HelpAge – Older People In Situations of Migration In Africa: The Untold Migration Story
Older people in Africa are involved in all aspects of the migration chain: they are voluntary or forced migrants themselves, they shape the migration experience of others by funding youth migration and being involved in the decision-making process, they also benefit from remittances. Yet, they remain invisible in migration policy, as well as aid and development planning. This briefing for HelpAge tells the untold story of older people in the migration ecosystem in Africa. It highlights the importance of including older people in migration policies and practice – whether they are left behind, on the move, or returning to their country of origin. It identifies the key challenges facing this generation, explores policy options and calls for more thorough research to improve understanding of the capabilities and needs of older people in situations of migration in Africa.
Dubai Cares – Strengthening Early Childhood Education Programme Evaluation
The overall goal of this research was to conduct an evaluation of the programme considering its effects after conclusion using the OECD-DAC criteria (relevance, effectiveness, efficiency, impact and sustainability) to inform Dubai Cares’ design, development and investment in potential future programme iterations, or similar programming in the Afghan context. The research team conducted 1225 surveys with parents and children as well as 20 key informant interviews and 40 focus group discussions including also teachers and other community stakeholders, in order to gather statistically significant results and draw out the details of learning environments and behaviours. The results of this research underline a largely successful programme with strong community involvement. Positive impacts on students, parents and children can clearly be measured.

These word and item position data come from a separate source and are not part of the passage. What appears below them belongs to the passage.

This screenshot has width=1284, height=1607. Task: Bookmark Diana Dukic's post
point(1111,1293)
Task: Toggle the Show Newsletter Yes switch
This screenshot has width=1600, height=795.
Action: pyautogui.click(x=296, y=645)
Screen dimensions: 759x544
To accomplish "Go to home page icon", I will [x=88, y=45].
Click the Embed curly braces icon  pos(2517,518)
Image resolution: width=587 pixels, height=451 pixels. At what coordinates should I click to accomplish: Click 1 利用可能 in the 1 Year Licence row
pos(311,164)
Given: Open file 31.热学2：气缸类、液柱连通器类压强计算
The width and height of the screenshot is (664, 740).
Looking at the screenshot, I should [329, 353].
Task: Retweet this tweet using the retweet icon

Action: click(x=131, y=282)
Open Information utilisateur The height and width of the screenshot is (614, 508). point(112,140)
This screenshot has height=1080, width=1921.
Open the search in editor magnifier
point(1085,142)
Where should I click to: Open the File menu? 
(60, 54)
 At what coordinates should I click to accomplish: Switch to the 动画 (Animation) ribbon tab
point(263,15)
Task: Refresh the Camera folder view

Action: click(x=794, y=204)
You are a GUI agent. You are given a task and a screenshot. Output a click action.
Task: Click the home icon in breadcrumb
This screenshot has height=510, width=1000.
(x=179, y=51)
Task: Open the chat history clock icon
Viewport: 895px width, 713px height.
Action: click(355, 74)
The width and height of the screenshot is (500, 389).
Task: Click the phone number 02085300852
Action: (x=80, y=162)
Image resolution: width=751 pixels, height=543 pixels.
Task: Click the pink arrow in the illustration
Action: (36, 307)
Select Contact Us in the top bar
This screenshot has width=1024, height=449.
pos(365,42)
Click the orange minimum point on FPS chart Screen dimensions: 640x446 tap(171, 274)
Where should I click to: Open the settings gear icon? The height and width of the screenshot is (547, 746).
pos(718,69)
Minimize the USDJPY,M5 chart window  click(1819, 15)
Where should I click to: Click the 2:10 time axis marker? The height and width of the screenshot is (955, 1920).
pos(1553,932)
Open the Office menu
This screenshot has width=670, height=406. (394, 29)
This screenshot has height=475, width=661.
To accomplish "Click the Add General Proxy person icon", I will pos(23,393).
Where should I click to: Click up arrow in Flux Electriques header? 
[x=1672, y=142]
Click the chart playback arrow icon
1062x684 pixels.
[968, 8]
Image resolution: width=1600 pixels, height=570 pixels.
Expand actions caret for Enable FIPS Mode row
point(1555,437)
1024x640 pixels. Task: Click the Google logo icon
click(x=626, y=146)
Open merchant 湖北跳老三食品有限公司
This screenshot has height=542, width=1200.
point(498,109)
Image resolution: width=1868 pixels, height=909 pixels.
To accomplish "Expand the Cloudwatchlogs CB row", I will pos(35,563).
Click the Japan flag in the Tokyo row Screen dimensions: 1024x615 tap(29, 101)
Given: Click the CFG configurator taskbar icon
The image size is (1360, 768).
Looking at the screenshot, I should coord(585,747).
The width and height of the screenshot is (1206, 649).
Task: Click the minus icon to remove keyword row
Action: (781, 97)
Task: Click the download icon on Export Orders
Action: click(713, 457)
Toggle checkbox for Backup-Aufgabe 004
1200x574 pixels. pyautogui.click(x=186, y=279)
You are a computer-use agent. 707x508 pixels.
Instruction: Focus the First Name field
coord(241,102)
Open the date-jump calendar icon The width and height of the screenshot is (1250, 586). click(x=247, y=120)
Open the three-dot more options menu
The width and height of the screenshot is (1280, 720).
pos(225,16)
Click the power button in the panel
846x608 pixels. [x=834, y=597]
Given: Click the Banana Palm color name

The relevance of the programme is undeniable. Nevertheless, some clear opportunities to inform future programming are also highlighted, particularly in strengthening the impressive community-driven sustainability initiatives.
UNICEF – Evaluation of the Youth Education Pack Programme in Somalia
Based on the requirements of Global Outcome 5, an evaluation of the UNICEF YEP programme has been commissioned by UNICEF to understand lessons that can be learnt from providing informal education in Somalia, both in the terms of delivering relevant skills that can improve the lives of beneficiaries, and the impact a tailored curriculum can have on peace building in Somalia when drivers of conflict are taken into account. The central question of this evaluation is therefore: ‘Has the implementation of YEP in Somalia had an impact on conflict drivers among marginalised youth by reducing reliance on negative coping and strategies and improving access to sustainable livelihoods?’
IOM – The Economic Impact of Migration in Agadez
The present study assesses the economic interactions between migrants and the host community, and identifies concrete innovative ways to support their aspirations to a better life. Three key questions are answered: What drives migration in and through Agadez, and who are the actors involved? What is the economy of migration in the town of Agadez? Finally, what, concretely, can IOM (International Organization for Migration) and other stakeholders do to support both host community members and migrants?